>> begin Provided entries
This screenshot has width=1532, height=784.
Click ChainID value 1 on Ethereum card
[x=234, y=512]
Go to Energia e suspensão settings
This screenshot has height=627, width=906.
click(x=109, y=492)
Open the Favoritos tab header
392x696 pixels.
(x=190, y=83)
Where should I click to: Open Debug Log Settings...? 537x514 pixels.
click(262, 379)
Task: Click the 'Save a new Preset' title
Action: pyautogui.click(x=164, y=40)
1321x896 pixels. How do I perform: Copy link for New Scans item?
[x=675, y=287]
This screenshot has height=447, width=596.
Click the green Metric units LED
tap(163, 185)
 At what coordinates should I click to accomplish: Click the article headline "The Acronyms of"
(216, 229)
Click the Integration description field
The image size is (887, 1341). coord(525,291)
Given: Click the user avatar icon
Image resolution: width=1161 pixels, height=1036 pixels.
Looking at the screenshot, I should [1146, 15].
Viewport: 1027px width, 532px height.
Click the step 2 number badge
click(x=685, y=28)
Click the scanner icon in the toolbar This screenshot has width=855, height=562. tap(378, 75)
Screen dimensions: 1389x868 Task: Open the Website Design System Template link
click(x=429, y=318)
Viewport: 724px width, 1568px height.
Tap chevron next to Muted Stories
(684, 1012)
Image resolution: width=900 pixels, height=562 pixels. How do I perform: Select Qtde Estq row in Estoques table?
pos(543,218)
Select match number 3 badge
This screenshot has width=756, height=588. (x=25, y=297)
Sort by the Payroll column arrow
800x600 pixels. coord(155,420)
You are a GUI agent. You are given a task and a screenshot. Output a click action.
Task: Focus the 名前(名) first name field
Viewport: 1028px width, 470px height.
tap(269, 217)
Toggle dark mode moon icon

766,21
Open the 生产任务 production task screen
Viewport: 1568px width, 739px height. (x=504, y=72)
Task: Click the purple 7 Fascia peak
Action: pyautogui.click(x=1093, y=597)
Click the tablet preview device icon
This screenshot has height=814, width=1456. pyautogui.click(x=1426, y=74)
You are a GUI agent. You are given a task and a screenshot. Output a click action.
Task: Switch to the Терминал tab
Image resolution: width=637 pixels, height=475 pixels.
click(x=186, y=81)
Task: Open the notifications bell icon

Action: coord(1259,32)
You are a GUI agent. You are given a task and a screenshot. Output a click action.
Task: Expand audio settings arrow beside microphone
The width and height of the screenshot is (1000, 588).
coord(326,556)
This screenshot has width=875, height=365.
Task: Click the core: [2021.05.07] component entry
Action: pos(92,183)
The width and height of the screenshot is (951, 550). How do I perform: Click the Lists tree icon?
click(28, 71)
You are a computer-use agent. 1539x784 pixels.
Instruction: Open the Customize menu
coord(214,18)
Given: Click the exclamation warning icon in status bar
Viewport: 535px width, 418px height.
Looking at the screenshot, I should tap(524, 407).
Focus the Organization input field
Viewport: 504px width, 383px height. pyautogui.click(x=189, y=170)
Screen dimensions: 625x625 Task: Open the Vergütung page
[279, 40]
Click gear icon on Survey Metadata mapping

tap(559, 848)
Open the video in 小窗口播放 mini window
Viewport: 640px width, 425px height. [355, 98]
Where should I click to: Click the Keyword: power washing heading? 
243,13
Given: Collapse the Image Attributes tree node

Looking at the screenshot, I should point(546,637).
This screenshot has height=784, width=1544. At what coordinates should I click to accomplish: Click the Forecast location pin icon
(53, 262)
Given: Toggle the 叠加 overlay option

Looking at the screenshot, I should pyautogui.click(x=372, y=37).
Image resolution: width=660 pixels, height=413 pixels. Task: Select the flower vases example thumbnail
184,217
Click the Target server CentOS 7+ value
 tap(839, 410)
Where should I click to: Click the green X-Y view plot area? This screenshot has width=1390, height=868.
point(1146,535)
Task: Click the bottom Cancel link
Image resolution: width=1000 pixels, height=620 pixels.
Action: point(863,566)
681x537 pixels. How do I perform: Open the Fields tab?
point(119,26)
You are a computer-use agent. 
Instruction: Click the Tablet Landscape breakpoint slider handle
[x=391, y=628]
>> end Provided entries
• **Stated goal**:
Update the rows from the line with "Sort by the Payroll column arrow" through the line with "Action: coord(1259,32)" by replacing "moon" with "crescent", leaving everything else unchanged.

• **Answer to the problem**:
Sort by the Payroll column arrow
800x600 pixels. coord(155,420)
You are a GUI agent. You are given a task and a screenshot. Output a click action.
Task: Focus the 名前(名) first name field
Viewport: 1028px width, 470px height.
tap(269, 217)
Toggle dark mode crescent icon

766,21
Open the 生产任务 production task screen
Viewport: 1568px width, 739px height. (x=504, y=72)
Task: Click the purple 7 Fascia peak
Action: pyautogui.click(x=1093, y=597)
Click the tablet preview device icon
This screenshot has height=814, width=1456. pyautogui.click(x=1426, y=74)
You are a GUI agent. You are given a task and a screenshot. Output a click action.
Task: Switch to the Терминал tab
Image resolution: width=637 pixels, height=475 pixels.
click(x=186, y=81)
Task: Open the notifications bell icon

Action: coord(1259,32)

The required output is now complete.